7.         Para khalifah banyak mendukung perkembangan ilmu pengetahuan sehingga banyak buku-buku yang dikarang dalam berbagai ilmu pengatahuan,serta buku-buku pengetahuan berbahasa asing diterjemahkan kedalam bahasa Arab.
8.         Adanya asimilasi antara bangsa Arab dengan bangsa-bangsa lain yang lebih dahulu mengalami perkembangan ilmu pengetahuan, asimilasi itu berlangsung efektif dan bangsa-bangsa tersebut memberi saham pengetahuan yang bermanfaat.[8]






D.  Tokoh Ilmuan Muslim Pada Masa Keemasan Sains
Di antara penguasa Abbasiyah yang termasuk tokoh ilmuwan muslim adalah Abu Ja’far Al-Manshur, Harun Ar-Rasyid, dan Al-Makmun. Peranan mereka selain melakukan kegiatan penerjemah, juga mendukung dan memfalitasi kegiatan penerjemah yang dilakukan ilmuwan-ilmuwan yang lain.
1.   Bidang Kedokteran.
Ilmu kedokteran mulai berkembang pada akhir masa Abbasiyah I, yaitu masa Khalifah Al-Watsiq, sedangkan puncaknya terjadi pada masa Abbasiyah II, III, dan IV. Pada buku-buku karya Ar-Arazi banyak dijumpai di museum-museum Eropa dan banyak digunakan sebagai buku rujukan untuk dunia kedokteran.
Tokoh-tokohnya adalah :
a.
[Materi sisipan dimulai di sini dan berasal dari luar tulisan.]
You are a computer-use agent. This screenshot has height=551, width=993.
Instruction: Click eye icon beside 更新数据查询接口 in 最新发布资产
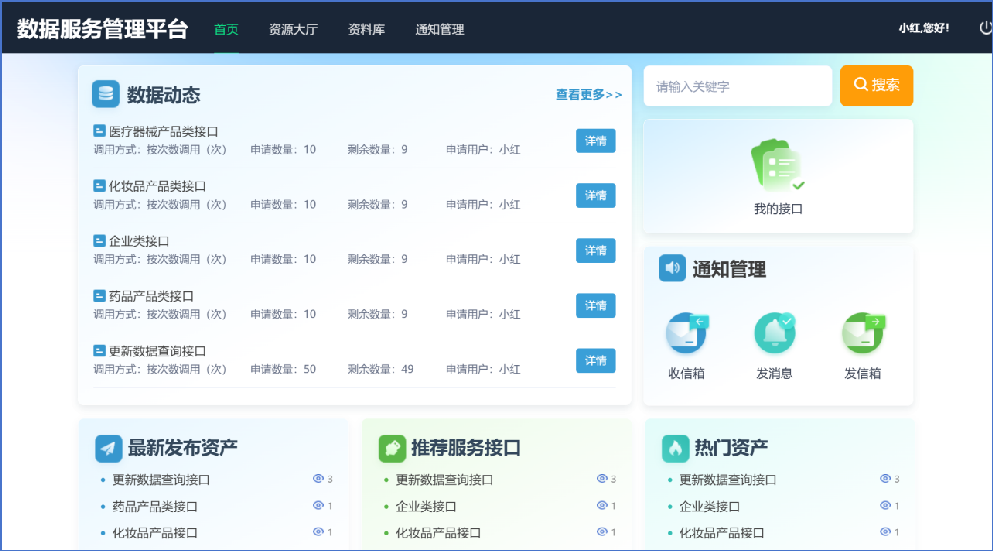pyautogui.click(x=319, y=479)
Abu Zakaria Ar-Arazi seorang dokter yang paling termasyur di zamannya beliau seorang kepala Rumah Sakit di Baghdad.
b. Ibnu Sina adalah seorang ilmuwan muslim yang dikenal dengan julukan “Raja diraja Dokter” dan “Raja Obat” serta dianggap sebagai perintis tentang penyakit syaraf dan berbagai macam penyakit. Selain di bidang kedokteran, Ibnu Sina juga terkenal sebagai saintis ulung dan sebagai filosof. Karya-karya Ibnu Sina sangat terkenal di Barat terutama di berbagai perguruan tinggi di Prancis, salah satu karyanya yaitu Al-Qanun fi At-Tibb dan Asy-Syifa.
c.   Ibnu Saha adalah saeorang direktur Rumah Sakit Yudisapur 

2.   Bidang Filsafat
a.    Al-Kindi banyak menjelaskan pikiran-pikiran filsafat Aristoteles. Maka tidak heran jika ada yang memberinya gelar sebagai penggerak filosof Arab.
b.    Al-Farabbi lebih dikenal sebagai seorang filosof daripada ilmuwan.
c.    Ibnu Sina selain seorang tokoh di bidang kedokteran dia juga sorang filosof.
3.   Bidang Matematika
a. Al-Khawarizmi adalah tokoh utama dalam kajian matematika Arab, penyusun tabel astronomi, dan penemu Aljabar pada masa Khalifah Al-Makmun.
b. Abu Kamil Sujak telah mengetahui perkembangan aljabar di eropa. Tulisan-tulisannya tentang geometri telah memberikan pengaruh dan konstribusi besar terhadap geometri barat. Terutama uraian-uraian aljabar terhadap geometri.
  
4.   Bidang Astronomi.
a.    Musa Ibrahim Al-Farazi di tugaskan oleh Khalifah Al-Manshur untuk menerjemahkan berbagai risalah astronomi dan India yaitu Brahmasoutrasidanta dan hasil risalahnya berjudul Al-Magest yang mengalami dua kali penyempurnaan. Para astronom Muslim berhasil menciptakan teropong bintang dengan peralatan lengkap di kota Yundhisyapur, Iran.
b.    Al-Farghani adalah seorang tokoh yang turut ambil bagian dalam pengukuran derajat garis lintang bumi dan pada masa Khalifah Al-Mutawakkil ia ditugaskan untuk mengawasi pembangunan Nilometer di Fustat, Mesir.
c.    Al-Battani yaitu seorang tokoh astronom Arab terbesar penerus Al-Farghani, ia berhasil menemukan garis lengkung dan kemiringan ekliptik, panjangnya tahun tropis, lamanya satu musim, dan tepatnya orbit matahari serta orbit utama planet.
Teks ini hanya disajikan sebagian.